Take former foreign secretary, Boris Johnson, for example. Having backed the Leave campaign in 2016 because he calculated that would maximise the chances of him one day becoming prime minister, Johnson now sits on the back benches, from where he may pontificate about how to solve a crisis for which he is in great part responsible. Last week, days after his resignation from Theresa May’s cabinet, Johnson could be heard to complain that “a needless fog of self-doubt” had descended on the process of departure from the EU.
To those already duped by Johnson, this was stirring, statesmanlike stuff.

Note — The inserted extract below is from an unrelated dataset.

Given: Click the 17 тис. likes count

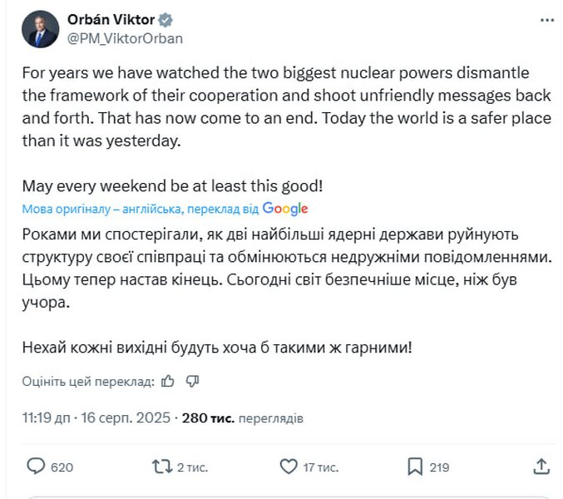Looking at the screenshot, I should point(321,467).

It was nothing of the sort. Rather, Johnson’s resignation statement to the House of Commons was stuffed with meaningless platitudes which refused to acknowledge that the EU has every right to negotiate as it sees fit. It boiled down to a rather Trumpish “make Britain great again”, with neither detail nor logic playing any kind of part in achieving this.
Throughout the referendum campaign and in the two years since, the Brexiteers’ response to legitimate questions about how exactly departure from the EU might be painlessly achieved has been to fall back on platitudes about confidence, as if somehow “self-belief” will protect sterling and prevent job losses.
In Johnson’s cynically constructed fantasy world, if we walk meekly into a lion’s den, we should expect to be mauled to death. But if we hold our heads up and instruct the lion that we’re here to take back control of the den then the beast will roll over in defeat. Oh, and if that doesn’t work and the lion does eat you, well that’s the fault of all those people who told you not to go into its den in the first place.
Having failed in the two years since he and Nigel Farage and sundry snake-oil salesmen won the referendum to come up with anything approaching a workable version of Brexit, Johnson took the coward’s way out. He did not resign because of principle (a concept entirely alien to the man), he resigned because he had no idea how to make that victory look like anything other than a spectacular act of national self-harm.
May is not, even her fiercest critics would surely concede, a politician in the mould of Johnson. Charged with leading the UK out of the EU, she has to come up with ideas more substantial than “just be confident”. She has to engage with the real world – a real world in which the UK has no cards to play during Brexit negotiations with the EU.
Yet May has begun to show worryingly Johnson-esque tendencies.
A call from the Prime Minister for the EU to “evolve” its position on Brexit, for example, is pure Johnson.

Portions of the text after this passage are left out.